The 2013–14 Hershey Bears season is the franchise's 76th season in the American Hockey League, which began on October 5, 2013. It marked the first season with Mike Haviland as head coach, having replaced Mark French. Efforts were made to establish a more aggressive, better-balanced team, and 40 percent of the roster were new players once the season began.

==Off-season==
Follow Hershey's first-round elimination from the 2013 Calder Cup playoffs, it was announced Mark French would not be retained as the Bears head coach, a position he had held four years. He subsequently became head coach of KHL Medveščak Zagreb for the Kontinental Hockey League. Several people were identified as possible candidates to succeed French, including Troy Mann, Paul Jerrard, Mike Stothers, Eric Veilleux and Larry Courville. After a search, it was announced on June 18 that Mike Haviland had been chosen for the position. Bears President Doug Yingst said Haviland was chosen because it was believed he could improve Hershey's home record and create a more aggressive, better-balanced, "in your face" team. Haviland had applied for the Washington Capitals head coach position the year prior, but Adam Oates was selected instead. Troy Mann also departed from his position as Hershey's assistant coach for a job as head coach of ECHL's Bakersfield Condors. He had re-interviewed for his position with the Bears and felt it went well, but said he faced a deadline to accept the Bakersfield job and could not turn it down. Ryan Mougenel was signed as Mann's replacement on July 5. He had previously worked with Haviland, when Mougenel was alternate captain on and Haviland was head coach of the ECHL's Atlantic City Boardwalk Bullies in 2002–03, the year the team won the Kelly Cup.
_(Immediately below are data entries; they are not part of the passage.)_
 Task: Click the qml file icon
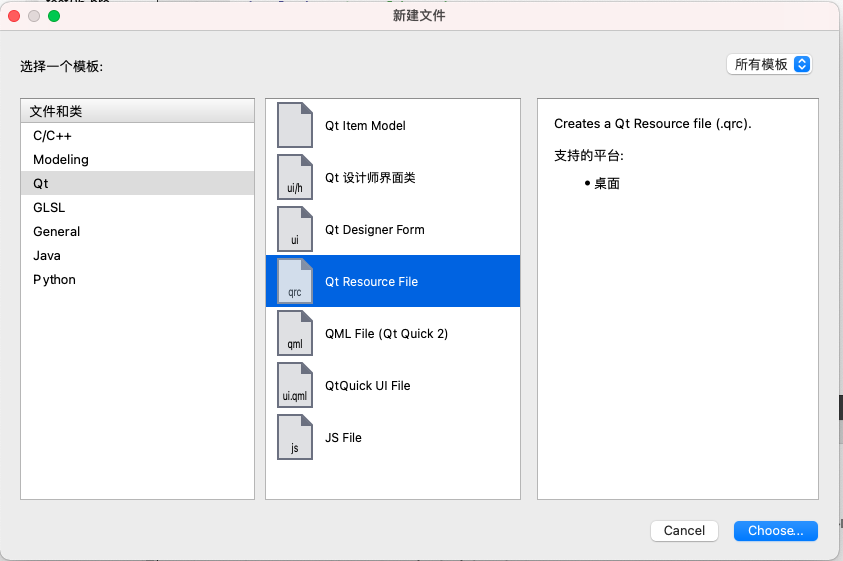[x=294, y=333]
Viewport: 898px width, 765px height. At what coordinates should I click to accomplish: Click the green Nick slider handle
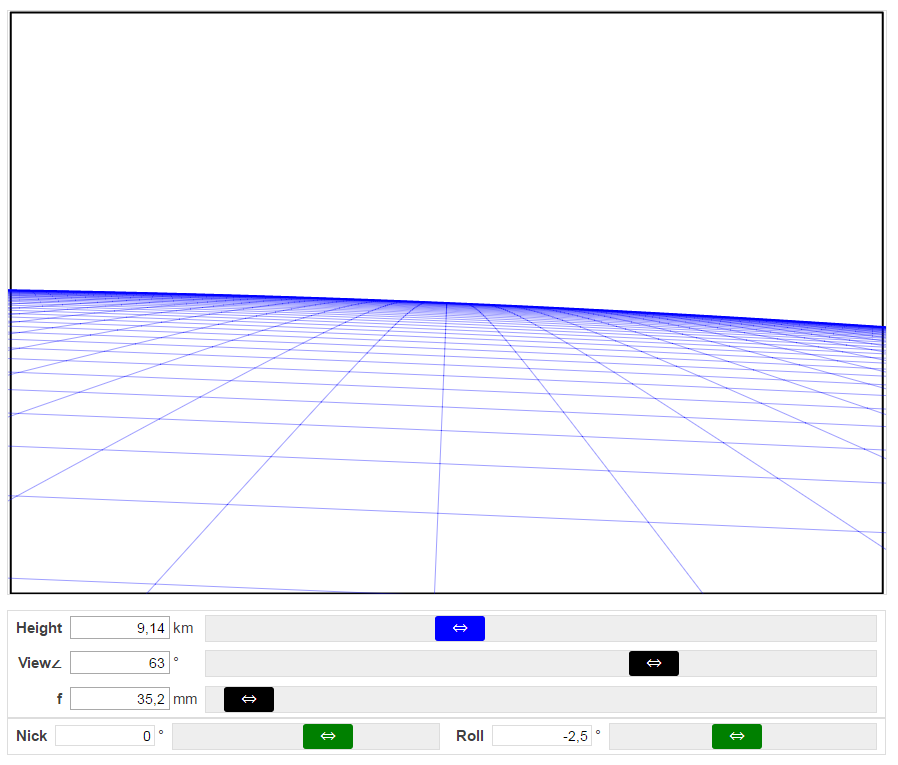[327, 736]
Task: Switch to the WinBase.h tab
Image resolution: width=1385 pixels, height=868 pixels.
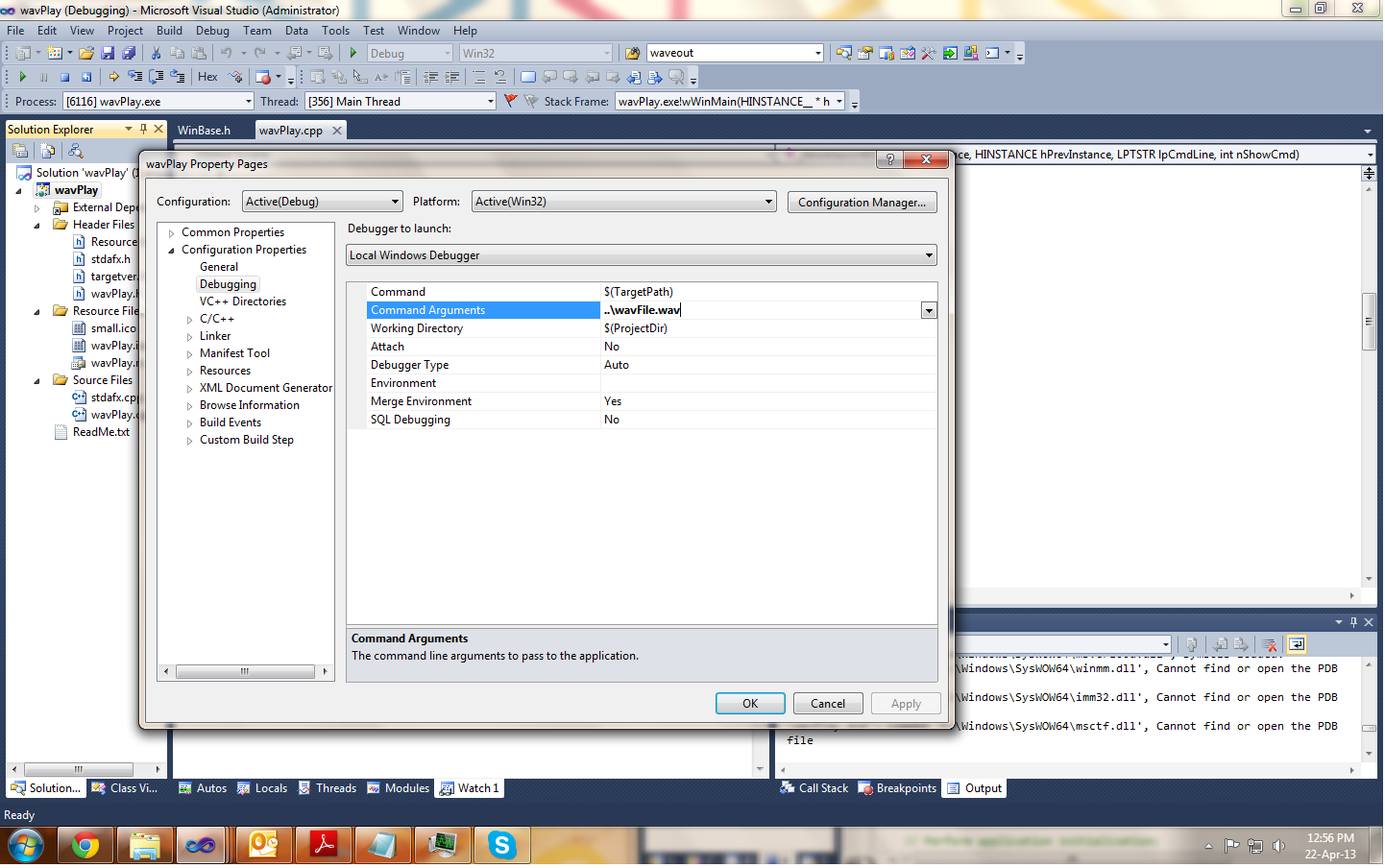Action: point(205,131)
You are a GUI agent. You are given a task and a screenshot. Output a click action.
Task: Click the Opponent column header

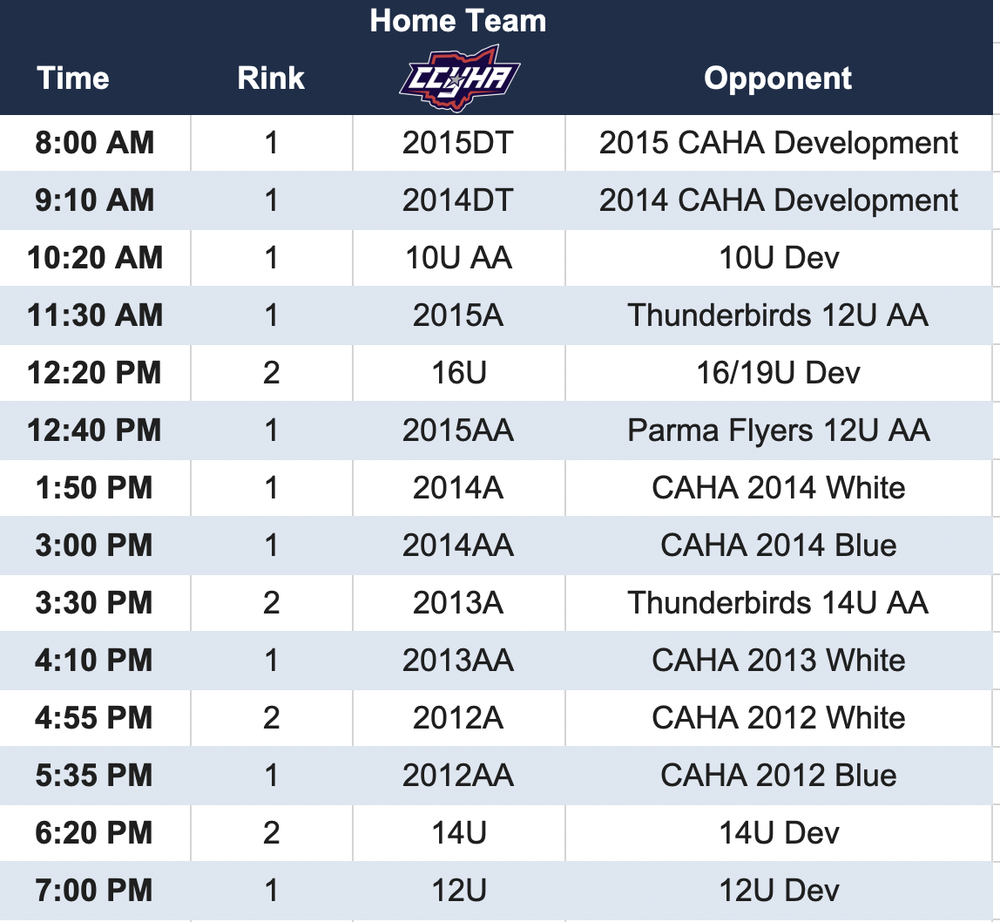point(778,78)
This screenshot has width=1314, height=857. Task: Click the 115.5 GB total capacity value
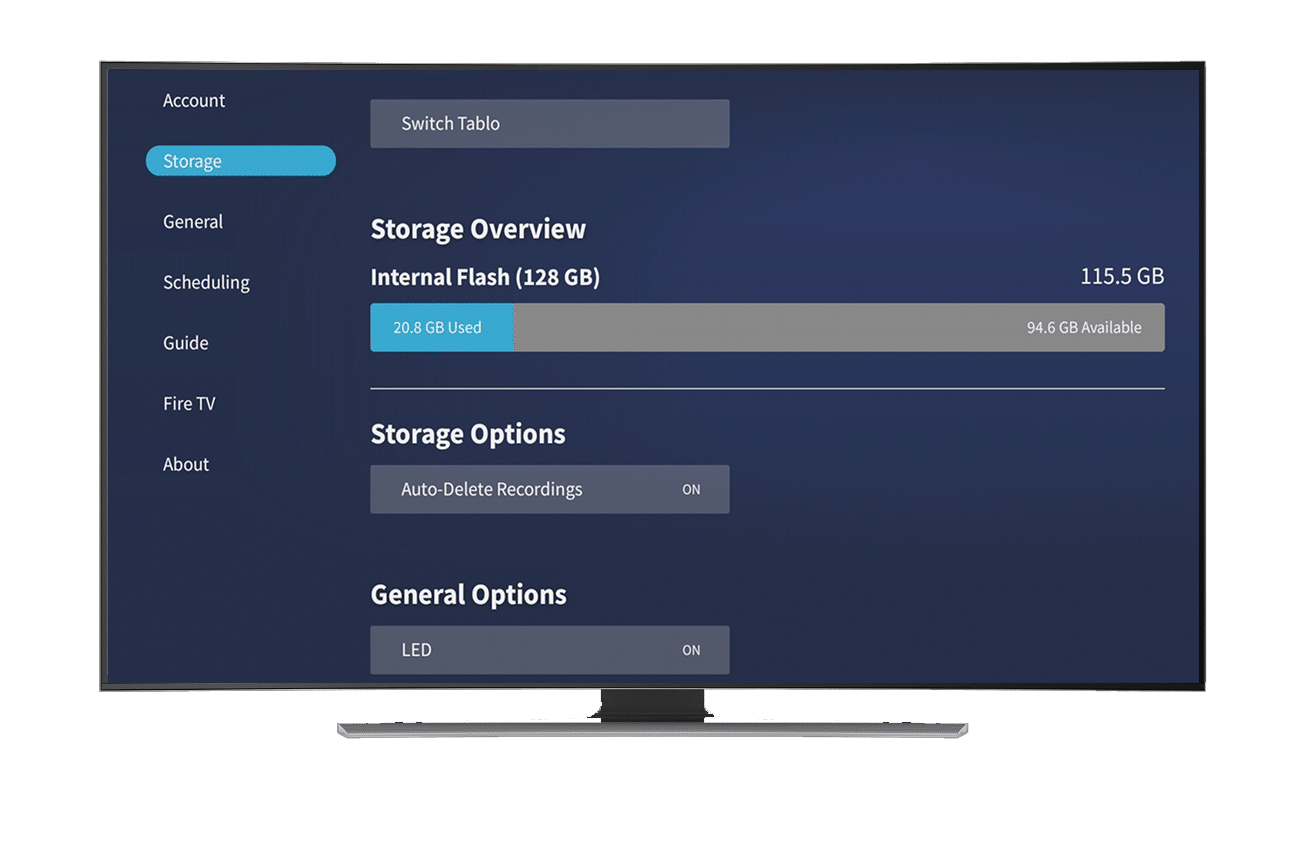(1122, 276)
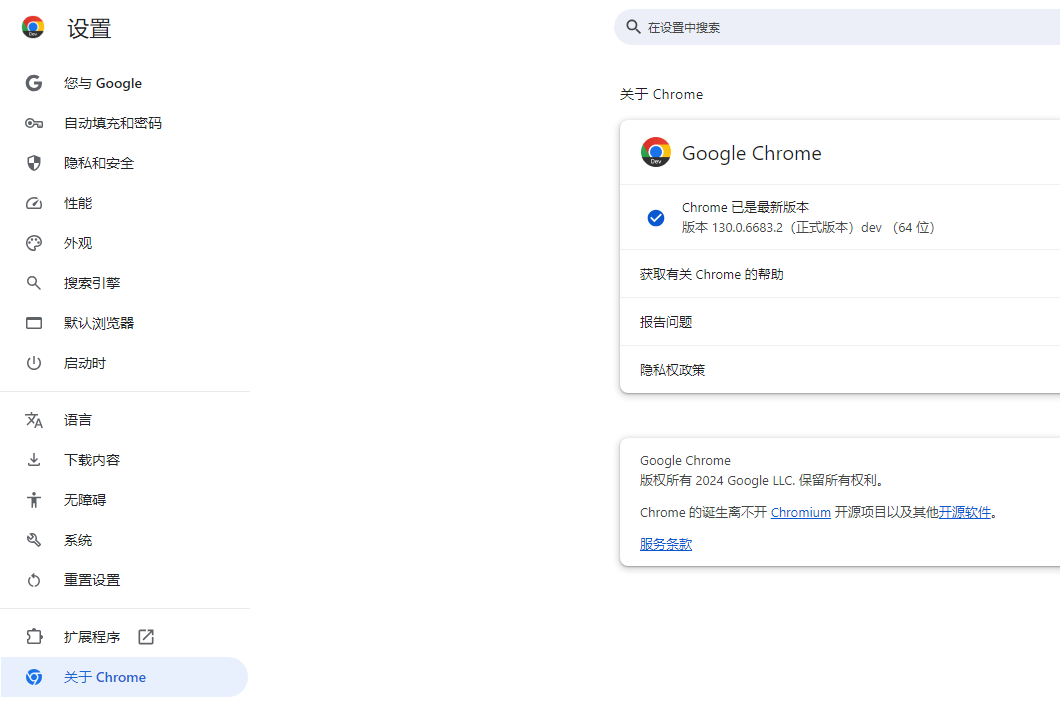The image size is (1060, 712).
Task: Select the 系统 wrench icon
Action: pyautogui.click(x=33, y=539)
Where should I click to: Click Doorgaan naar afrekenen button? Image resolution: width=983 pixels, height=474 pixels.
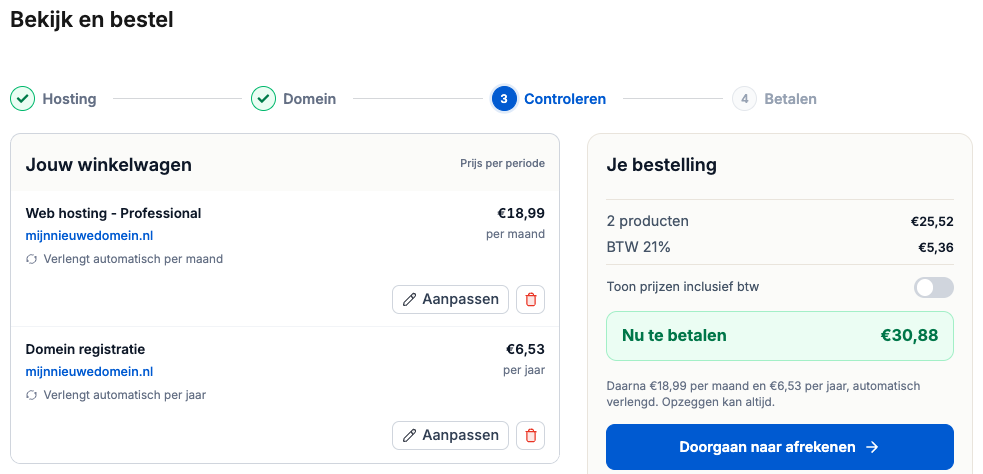(x=780, y=447)
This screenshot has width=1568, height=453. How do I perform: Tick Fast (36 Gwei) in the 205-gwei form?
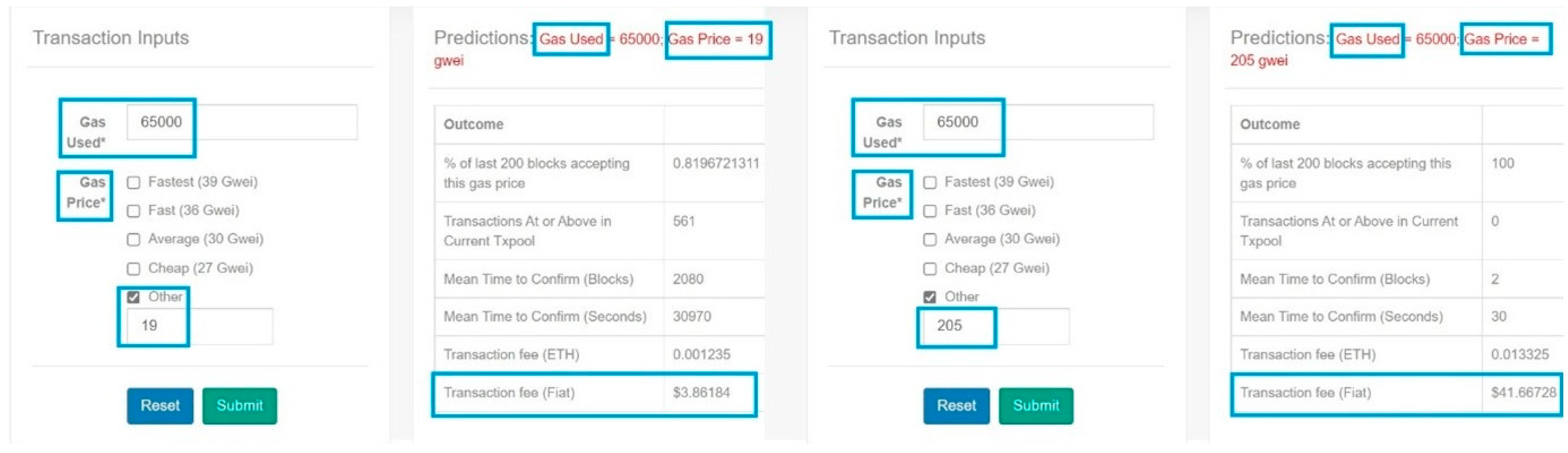pyautogui.click(x=930, y=211)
Several players departed from the Hershey roster during the off season. After 365 games with Hershey and playing as captain since 2001, Boyd Kane left to join French with the Medveščak Zagreb. Dane Byers was named the new captain, with Garrett Mitchell and Jeff Taffe as alternate captains. Barry Almeida, Alex Berry, Mike Carman, Jon Kalinski, Jon DiSalvatore, Danick Paquette, Matt Pope, Ryan Potulny, Dany Sabourin and Mattias Sjögren also left the team, as did Patrick McNeill, who was limited to 47 games in the 2012–13 season due to veteran roster limits. Joey Crabb, who had come to Hershey mid-season from the Washington Capitals after clearing waivers, signed with the Florida Panthers. Byers, Joel Rechlicz, Ryan Stoa, T.J. Syner and Patrick Wellar were all re-signed for the 2013–14 season, and Nicolas Deschamps and Peter LeBlanc received qualifying offers from the Washington Capitals. It was announced June 14 that Taffe re-signed with the Bears. The Swedish Hockey League had announced one month earlier that Taffe had signed a contract with them, but Taffe said that announcement had been premature, and he wanted to keep his family in North America. Hershey signed several new players for the 2013–14 season, including defensemen Nate Schmidt, David Kolomatis and Tyson Strachan; goaltender David Leggio; and forwards Josh Brittain, Michal Čajkovský, Dustin Gazley, Tyler Ruegsegger, Brandon Segal, Matt Watkins, Derek Whitmore, and Jamie Johnson, a former linemate of Taffe's with the Rochester Americans. The Bears also signed forward Nathan Walker, making him the first Australian to play for the American Hockey League. Several Hershey players were released the ECHL's Reading Royals after training camp, including Syner, Brandon Anderson, Mike Banwell, Brett Flemming, Dustin Gazley, Riley Gill, Ryan Kavanagh, David Marshall and Domenic Monardo.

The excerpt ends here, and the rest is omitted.